次、鼻嗅香時修止者:隨所聞香,即知如焰不實,若聞順情之香,不起著心,違情臭氣,不起瞋想,非違非順之香,不生亂念,是名修止。云何聞香中修觀?應作是念,今所聞香,虛誑不實,所以者何?根塵合故,即生鼻識,次生意識,強取香相,因此則有,一切善惡等法,故名聞香。反觀聞香之心,不見相貌,當知!聞者及一切法,畢竟空寂,是名為修觀。聞香中,亦預有五番修止觀意,如前分別。

3、鼻對香。 如何在鼻嗅香時修止?修行人隨鼻嗅種種香相時,了知它如暘焰一般的不真實。若聞順情之香,不起著心;若聞違情臭氣,不起瞋想;若聞非順非違之香,不生亂念,這就是修止。 如何在鼻嗅香時修觀?修行人隨鼻嗅順、違、非順非違之香時,了知其所聞之香虛誑不實。為什麼呢?因為是根、塵相合而生起鼻識。有了鼻識,次生意識,有了意識之後,強取香相,才有一切善、惡等法的產生,這叫做聞香。但是反觀這一念能嗅香之心,卻不見相貌。既然不見相貌,那麼由這心念所發起能嗅的人(嗅者)、及嗅中的一切法也畢竟空寂,這就是修觀。 在這鼻嗅香中,也包含有五種修止觀的方法在內,應該如前面所說的來詳加分別。
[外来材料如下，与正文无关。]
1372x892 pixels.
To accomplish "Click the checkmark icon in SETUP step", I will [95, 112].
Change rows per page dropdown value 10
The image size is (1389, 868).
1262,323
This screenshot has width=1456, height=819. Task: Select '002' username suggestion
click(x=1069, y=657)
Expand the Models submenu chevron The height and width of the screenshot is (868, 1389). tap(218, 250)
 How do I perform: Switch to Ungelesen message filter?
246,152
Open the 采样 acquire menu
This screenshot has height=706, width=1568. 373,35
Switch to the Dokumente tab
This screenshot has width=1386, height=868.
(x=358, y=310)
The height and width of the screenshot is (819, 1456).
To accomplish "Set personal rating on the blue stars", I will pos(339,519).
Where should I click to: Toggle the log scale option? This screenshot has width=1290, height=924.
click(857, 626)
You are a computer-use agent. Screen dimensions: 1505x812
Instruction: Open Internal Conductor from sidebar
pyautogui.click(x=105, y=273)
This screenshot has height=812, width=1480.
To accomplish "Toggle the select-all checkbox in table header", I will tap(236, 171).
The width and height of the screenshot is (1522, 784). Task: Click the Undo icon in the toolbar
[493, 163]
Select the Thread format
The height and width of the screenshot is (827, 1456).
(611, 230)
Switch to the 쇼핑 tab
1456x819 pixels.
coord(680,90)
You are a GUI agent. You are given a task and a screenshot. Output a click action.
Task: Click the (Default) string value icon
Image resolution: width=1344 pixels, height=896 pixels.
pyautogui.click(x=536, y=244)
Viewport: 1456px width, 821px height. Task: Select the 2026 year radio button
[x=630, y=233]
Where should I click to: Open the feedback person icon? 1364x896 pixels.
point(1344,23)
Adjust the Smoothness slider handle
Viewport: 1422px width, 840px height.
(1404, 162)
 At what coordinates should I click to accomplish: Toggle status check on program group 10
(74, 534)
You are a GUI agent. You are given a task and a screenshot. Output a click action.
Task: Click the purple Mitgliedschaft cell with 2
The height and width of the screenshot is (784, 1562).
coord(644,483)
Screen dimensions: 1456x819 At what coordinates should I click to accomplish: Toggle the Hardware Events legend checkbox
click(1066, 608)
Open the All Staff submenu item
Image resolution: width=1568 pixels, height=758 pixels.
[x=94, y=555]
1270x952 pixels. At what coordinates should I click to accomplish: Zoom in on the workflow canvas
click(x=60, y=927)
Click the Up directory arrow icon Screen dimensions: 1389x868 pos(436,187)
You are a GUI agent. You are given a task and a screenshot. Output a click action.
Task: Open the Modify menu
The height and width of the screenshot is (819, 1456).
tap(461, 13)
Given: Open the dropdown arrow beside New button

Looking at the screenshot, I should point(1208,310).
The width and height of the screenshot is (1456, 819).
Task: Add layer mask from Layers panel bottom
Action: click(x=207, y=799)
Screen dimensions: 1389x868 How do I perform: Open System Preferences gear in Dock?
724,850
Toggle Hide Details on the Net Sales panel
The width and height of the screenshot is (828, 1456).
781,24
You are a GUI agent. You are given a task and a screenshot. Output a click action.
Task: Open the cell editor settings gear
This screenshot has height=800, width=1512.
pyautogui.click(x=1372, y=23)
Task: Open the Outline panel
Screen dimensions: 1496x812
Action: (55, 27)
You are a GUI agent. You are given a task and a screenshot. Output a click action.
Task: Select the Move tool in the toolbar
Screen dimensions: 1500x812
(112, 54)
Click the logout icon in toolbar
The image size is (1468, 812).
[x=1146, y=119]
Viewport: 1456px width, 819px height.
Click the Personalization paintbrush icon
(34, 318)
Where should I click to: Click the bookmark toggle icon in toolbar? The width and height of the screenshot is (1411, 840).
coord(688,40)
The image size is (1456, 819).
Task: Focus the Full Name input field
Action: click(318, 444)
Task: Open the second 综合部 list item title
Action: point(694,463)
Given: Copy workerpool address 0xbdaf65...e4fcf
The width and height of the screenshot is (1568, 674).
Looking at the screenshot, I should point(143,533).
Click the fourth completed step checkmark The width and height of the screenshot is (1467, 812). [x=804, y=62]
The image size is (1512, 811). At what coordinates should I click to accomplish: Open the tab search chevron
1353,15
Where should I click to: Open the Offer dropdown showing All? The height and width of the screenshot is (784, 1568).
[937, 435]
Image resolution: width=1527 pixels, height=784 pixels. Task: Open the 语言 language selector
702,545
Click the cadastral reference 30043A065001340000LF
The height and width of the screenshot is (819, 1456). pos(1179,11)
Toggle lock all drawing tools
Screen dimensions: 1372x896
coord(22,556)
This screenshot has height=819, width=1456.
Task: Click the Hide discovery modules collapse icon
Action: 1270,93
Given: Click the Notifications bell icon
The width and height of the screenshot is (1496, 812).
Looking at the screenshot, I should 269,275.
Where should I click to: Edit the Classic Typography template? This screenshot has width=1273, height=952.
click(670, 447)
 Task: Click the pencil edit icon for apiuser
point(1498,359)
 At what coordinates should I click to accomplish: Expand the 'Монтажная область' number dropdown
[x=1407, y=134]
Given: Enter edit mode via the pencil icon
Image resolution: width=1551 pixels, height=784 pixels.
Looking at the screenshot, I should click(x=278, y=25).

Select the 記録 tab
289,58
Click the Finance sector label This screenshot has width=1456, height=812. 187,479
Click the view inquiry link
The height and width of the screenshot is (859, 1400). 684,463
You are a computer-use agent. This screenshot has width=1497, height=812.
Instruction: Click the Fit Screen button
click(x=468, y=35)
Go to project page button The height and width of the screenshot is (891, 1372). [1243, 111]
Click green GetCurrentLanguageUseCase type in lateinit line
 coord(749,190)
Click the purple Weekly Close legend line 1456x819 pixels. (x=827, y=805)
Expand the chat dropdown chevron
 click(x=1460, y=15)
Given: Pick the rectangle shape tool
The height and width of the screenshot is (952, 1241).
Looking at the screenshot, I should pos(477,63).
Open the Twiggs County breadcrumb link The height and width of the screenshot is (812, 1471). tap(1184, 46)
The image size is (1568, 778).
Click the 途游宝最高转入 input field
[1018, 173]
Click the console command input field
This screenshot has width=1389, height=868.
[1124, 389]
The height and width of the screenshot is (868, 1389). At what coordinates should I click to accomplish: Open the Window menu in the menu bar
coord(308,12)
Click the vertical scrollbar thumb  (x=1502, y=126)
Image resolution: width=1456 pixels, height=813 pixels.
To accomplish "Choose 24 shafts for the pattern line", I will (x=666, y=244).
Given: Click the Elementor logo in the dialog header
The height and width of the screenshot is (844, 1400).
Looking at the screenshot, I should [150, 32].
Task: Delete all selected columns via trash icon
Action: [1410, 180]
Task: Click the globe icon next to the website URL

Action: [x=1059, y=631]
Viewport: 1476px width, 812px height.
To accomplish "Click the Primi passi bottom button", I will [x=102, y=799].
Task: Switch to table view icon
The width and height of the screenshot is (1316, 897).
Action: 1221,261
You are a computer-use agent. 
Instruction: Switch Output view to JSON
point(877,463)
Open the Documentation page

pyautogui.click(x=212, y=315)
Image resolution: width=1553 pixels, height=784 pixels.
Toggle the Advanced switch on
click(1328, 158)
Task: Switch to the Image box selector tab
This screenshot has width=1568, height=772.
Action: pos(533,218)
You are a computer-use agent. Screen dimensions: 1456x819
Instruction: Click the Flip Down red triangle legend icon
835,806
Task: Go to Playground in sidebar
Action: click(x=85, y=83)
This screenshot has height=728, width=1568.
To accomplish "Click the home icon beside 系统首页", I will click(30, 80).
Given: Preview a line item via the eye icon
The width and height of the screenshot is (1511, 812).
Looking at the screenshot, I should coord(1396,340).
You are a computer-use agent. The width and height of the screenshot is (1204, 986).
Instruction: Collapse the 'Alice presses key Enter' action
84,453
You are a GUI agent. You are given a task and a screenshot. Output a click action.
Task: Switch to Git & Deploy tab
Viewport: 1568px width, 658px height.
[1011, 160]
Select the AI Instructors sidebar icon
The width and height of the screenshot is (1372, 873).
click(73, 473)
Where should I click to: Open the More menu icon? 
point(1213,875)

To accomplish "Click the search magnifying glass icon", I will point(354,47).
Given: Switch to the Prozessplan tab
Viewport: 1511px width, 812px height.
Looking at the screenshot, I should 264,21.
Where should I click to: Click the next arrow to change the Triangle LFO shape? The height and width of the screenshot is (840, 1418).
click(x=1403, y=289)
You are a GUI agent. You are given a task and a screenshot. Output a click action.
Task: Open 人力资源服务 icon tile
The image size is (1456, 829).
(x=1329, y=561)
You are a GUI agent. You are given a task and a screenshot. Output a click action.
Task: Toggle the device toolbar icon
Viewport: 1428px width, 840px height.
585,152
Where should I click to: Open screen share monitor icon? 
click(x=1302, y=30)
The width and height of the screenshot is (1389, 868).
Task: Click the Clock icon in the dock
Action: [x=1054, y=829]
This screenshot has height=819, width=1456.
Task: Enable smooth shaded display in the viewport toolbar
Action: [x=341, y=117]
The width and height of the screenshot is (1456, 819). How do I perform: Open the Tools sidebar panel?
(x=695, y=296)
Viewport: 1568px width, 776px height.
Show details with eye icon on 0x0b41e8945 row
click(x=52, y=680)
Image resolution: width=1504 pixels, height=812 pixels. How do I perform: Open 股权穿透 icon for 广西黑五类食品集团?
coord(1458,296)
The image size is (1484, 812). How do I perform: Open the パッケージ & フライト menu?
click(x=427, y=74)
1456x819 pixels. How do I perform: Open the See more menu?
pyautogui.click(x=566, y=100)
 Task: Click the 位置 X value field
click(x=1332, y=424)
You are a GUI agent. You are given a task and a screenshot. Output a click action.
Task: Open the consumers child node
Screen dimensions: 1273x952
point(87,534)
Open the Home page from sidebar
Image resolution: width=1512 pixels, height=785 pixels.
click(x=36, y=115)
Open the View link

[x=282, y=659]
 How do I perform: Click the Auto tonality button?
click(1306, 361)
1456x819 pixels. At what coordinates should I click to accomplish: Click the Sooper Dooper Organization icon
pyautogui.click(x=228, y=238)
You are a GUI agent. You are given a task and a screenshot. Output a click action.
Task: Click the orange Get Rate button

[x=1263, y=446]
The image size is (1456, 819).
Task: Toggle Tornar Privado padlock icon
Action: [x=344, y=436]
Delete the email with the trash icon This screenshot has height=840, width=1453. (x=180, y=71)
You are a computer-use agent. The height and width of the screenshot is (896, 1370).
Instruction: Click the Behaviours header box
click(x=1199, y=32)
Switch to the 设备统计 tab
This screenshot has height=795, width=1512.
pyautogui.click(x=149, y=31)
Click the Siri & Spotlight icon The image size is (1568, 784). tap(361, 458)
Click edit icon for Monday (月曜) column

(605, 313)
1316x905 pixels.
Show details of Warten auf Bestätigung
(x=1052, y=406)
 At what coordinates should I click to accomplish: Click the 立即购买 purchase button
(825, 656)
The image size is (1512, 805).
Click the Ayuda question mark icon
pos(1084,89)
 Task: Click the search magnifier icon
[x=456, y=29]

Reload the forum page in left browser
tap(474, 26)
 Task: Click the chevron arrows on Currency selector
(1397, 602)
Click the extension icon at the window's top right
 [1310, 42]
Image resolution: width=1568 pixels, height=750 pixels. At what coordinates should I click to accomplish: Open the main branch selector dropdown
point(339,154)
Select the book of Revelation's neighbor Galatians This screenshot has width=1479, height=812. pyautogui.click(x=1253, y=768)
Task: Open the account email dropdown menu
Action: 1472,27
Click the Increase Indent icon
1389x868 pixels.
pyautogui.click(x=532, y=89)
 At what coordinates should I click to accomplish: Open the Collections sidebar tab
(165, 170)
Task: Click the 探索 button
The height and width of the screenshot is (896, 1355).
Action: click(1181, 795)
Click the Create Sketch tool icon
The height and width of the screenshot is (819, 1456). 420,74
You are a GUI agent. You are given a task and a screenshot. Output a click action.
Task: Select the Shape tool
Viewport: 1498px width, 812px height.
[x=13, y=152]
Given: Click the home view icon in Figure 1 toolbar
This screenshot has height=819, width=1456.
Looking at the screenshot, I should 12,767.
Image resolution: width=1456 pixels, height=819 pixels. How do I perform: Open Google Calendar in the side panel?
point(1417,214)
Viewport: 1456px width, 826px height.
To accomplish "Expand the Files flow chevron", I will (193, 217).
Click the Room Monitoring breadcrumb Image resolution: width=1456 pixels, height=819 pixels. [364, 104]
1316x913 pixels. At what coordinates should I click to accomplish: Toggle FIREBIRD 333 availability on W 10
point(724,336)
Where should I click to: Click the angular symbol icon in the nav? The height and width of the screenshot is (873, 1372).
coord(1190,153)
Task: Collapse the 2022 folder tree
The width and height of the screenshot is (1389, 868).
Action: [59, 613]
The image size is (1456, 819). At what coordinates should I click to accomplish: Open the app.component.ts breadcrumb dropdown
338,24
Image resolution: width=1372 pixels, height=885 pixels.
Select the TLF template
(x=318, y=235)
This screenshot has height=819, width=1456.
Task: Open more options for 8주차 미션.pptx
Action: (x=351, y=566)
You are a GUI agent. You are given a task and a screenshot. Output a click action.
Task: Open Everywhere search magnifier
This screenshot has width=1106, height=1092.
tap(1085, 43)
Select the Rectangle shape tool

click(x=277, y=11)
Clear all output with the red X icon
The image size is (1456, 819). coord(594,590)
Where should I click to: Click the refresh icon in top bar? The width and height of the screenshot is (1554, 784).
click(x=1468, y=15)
次、舌受味時修止者:隨所受味,即知如夢中得味,若得順情美味,不起貪著,違情惡味,不起瞋心,非違非順之味,不起分別憶想,是名修止。云何名舌受味時修觀?應作是念,今所受味,實不可得,所以者何?內外六味,性無分別,因內舌根,舌根本無知,和合生舌識,次生意識,強取味相,因此則有,一切善惡等法,反觀緣味之識,不見相貌,當知!受味者及一切法,畢竟空寂,是名修觀。舌受味中,亦預有五番修止觀意,如前分別。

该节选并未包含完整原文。